Wednesday, October 19, 2011

Financial literacy

Financial literacy is the ability to understand finance. More specifically, it refers to the set of skills and knowledge that allows an individual to make informed and effective decisions through their understanding of finances.
Many youth are yet to learn about financial literacy as one of the basic skills set they ought to have for their survival in this harsh economic times.

How much money is enough? There is a saying that says “The more you get, the more you spend and the more cash you want” anonymous. Living in a society of different personalities and traits, the youth are at the danger of being pressured to believe that; if you get the first salary after searching for that dream job for many years, you should always reward yourself immensely to the extent of forgetting the past. If you haven’t heard about it what about; ‘enjoy your youth to the fullest, life is short’! This and many others are myths which spread around like a ‘burning bush’ in many neighborhoods where you find most of the youth chatting about it at their ‘base’. Looking at the other flip side of the coin, all this calls to action banners can be interpreted differently especially when finances are involved combined with your character type which might lead to a habit that might be hard to stop.

I like this phrase on my myths list “Ujachanuka!” meaning you aren’t up to date with either the current style or trends. This is a slang which is the most popular language being spoken in the neighborhood especially in the informal settlements. Youths please don’t be cheated, I know the phrase can be used in many contexts but for finances you have to be steadfast with your plans if you want to succeed in future.

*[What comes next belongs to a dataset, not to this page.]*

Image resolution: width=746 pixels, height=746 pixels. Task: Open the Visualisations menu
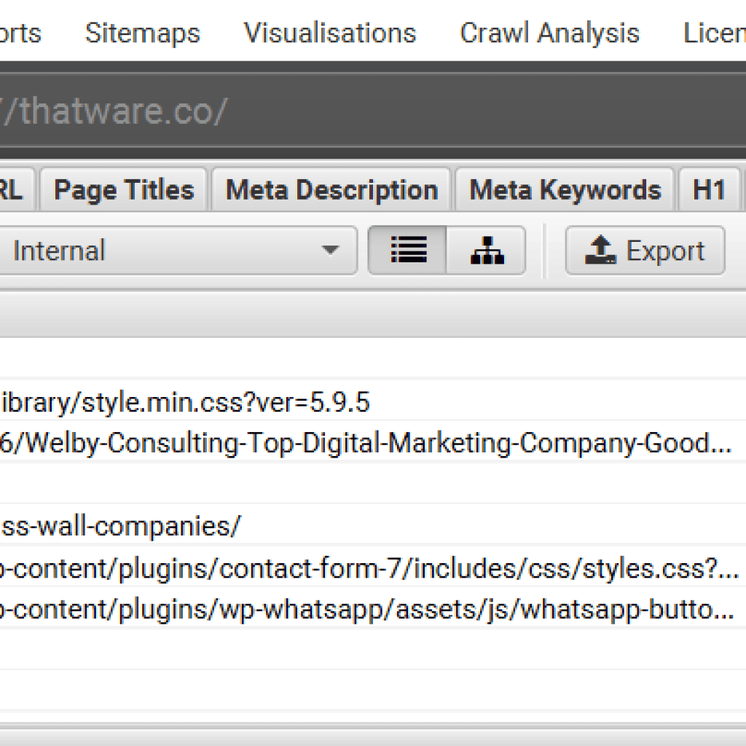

I would like to share some of my list in the financial literacy ‘drop-box’. This are financial lessons you can keep with you all the time either employed or not. “You don’t have to be a certified accountant to know how spend and save money for future”. Wilson Masaka

Financial literacy - ‘drop-box’;
  • Always make budgets; before going for a major shopping.
  • Know your cash flow; don’t spend more than you get.
  • Explore different saving plans; avoid mattress accounts and open an account with a reputable institution.
  • Plan without money; so when you get the money you aren’t overwhelmed with situations, rather you execute your plans.
  • Study the market; Different streets in town have their own business trends and that includes price tags for the same commodities that your might get cheaper on other streets. Don’t compromise price for quality.
  • Keep friends who can give financial advice like how to invest etc.
  • Review you financial plans every once in a while. I would advise you to review your plans at the start and end of the each month.
  • Read literature, articles, blogs etc that involves finances.
  • Learn from your past experience; How you were doing financially versus the current status.
  • Develop a habit of saving for the future; In your monthly budget take a realistic percentage to the saving plan.
  • Have an ongoing project that will keep you focused on saving for project development.
  • Match your skills, dreams with the finances; ask yourself if the skill set acquired is enough to keep you earning more and more.
  • Keep books of accounts for your expenditure, income, saving etc; on a daily basis. You can start with a simple book keeping computer program like excel, quicken or Quick books, book and pen. It all depends with your skill set to choose the appropriate method or platform, though you can’t miss to have either of the mentioned tools despite your occupation.
  • Don’t develop habits that will lead to spending sprees; like every Friday out with friends having parties and social meetings etc. Make sure every meeting has some objectivity and plan for it financially and this is for example choosing the appropriate restaurant which you are comfortable with. You won’t be checking the bill every second a drink is served, knowing the place prior to your meeting saves all the anxiety of over spending.